4・【10】
【栄歴567年4月5日】
僕らの存在理由は不明確だ。
そもそも、人間と共に行動しない記憶機に意味はあるのだろうか。
オッタとの共同作業が一先ず片付いて、僕はほっと肩を撫で下ろした。オッタは仕事一筋! ってところがあるから、僕とはちょっとソリが合わない。僕のほうが変わり者だってのは判ってるんだけどね。

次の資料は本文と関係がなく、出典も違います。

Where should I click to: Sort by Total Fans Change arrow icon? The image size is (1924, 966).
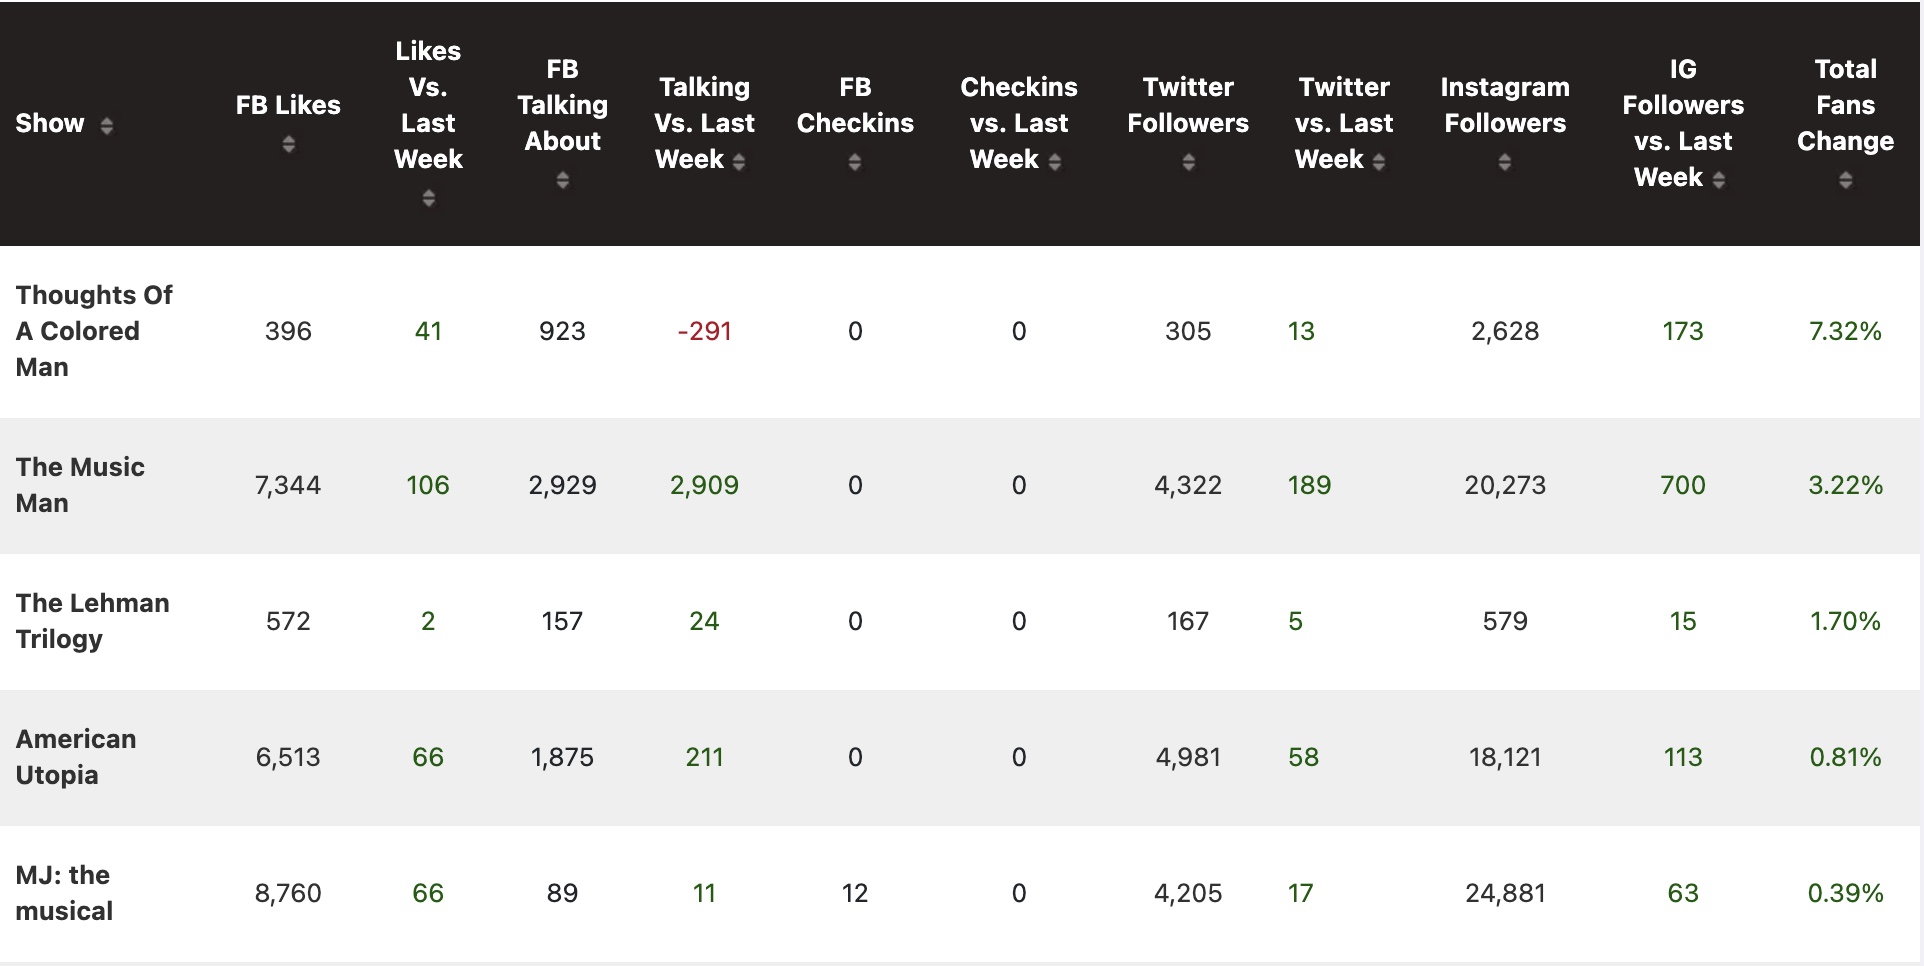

それにしても、やっぱりオッタとニオの関係は面白い。非常に興味深い。
オッタがあんまりニオに話を伝えてほしくなさそうにしてるからニオには言ってないんだけど、ニオを観察してると、たまにオッタと同じような反応をみせることがある。もしかしたらニオも感覚的に察知してるのかもしれないな、双子のシンパシーってやつを。
わくわくする。可能性だ。
人に使われない哀れな記憶機たる僕らにも未来があるのだ。
そう、記憶機としてではない、付加価値のある未来が。
人間になろうなんて思っちゃいない。そりゃ、人間になれたらそれが一番だけど、そんなのは不可能だ。僕の体内では忌々しい駆動音が響いている。

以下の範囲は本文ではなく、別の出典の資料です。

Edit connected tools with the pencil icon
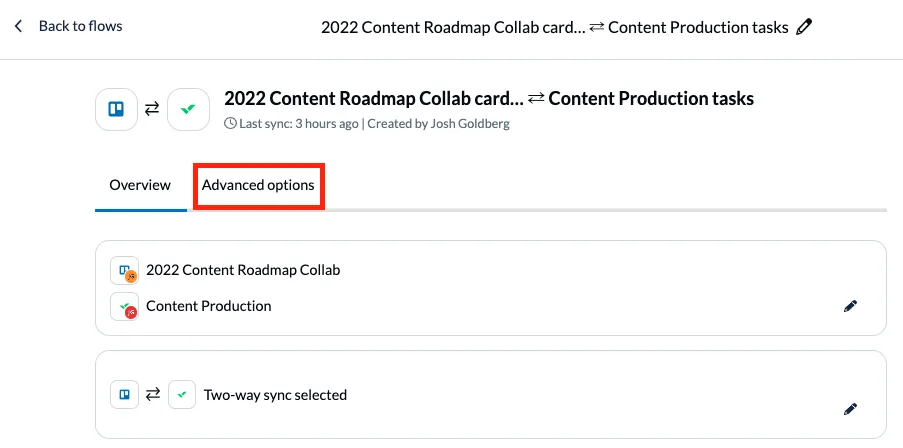This screenshot has width=903, height=448. pos(850,307)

だけど、本来の『人型ではない記憶機』たちはきちんと人間側で働いている。
それなら人間と共に生きていくことならできるんじゃないかと思うんだ。
(なぜか、人型の記憶機が製作されて人間社会で従事しているという記載を見たことがない。
だけどそれって前例がないだけだと思ってる。
だって人型が従事していた記録を歴史から全て抹消するなんて不可能じゃないか。)
僕の人間への憧れはきっと、僕に定まっていた運命なのだと思う。
僕は姉妹として10番目だから、プロトがアルを『生んだ』時よりも設備が整ってた。アルが最初に助手として誕生させた機械特化のトライも、亡き【4】の一部を得て探索能力に長けたフィブとロクも、二番目の助手として生まれて整備関係に強いセッテもいて、且つ、オッタとニオとは違って僕はひとりだ。
効率を求め始めた11番からとも違う。
現時点でこれ以上ない、という自負が僕の中にあった。
僕には、これだけの好条件を持って生まれた僕には、僕を含む彼女たちを人間の輪に戻すことが……彼女たちに正しい生き方を与えることができるんじゃないだろうか。

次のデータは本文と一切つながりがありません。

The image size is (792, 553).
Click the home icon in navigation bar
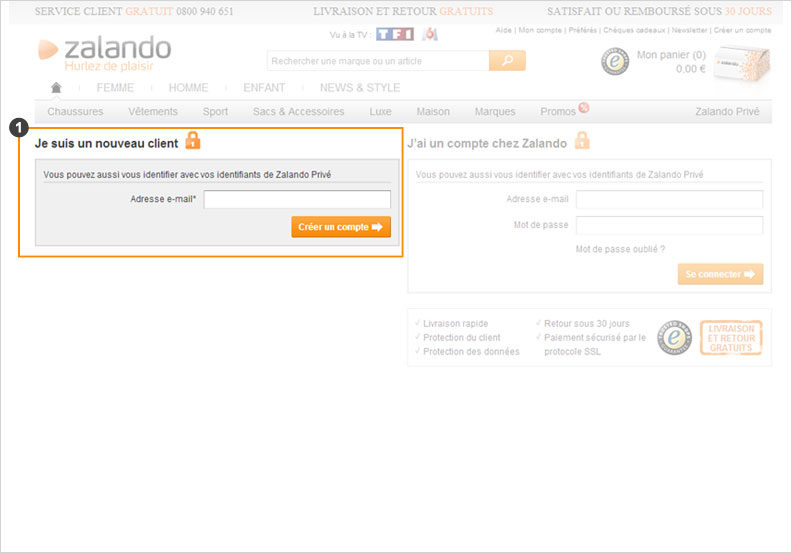coord(56,88)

例えそれが僕の自己満足で、僕が人に紛れるための単なるワンステップだったとしても。
わかっている、全て仮定だ。
でも、仮定なく実験はできない。それなら、仮定なく結論も出ないはずだ。
だから考えた。
まず僕はフィブとロクにそれとなくリサーチをかけることにした。
あの二人は材料採取に人のごく近くへ向かうことも日常的だし、他に比べればかなりの数の人間と接触もしたかもしれない。
今も探索中だし、いろんな情報を持っているに違いない。
彼女らが帰ってきたら。
情報を聞き出せたのなら、
僕は、僕の未来を変えてみせる。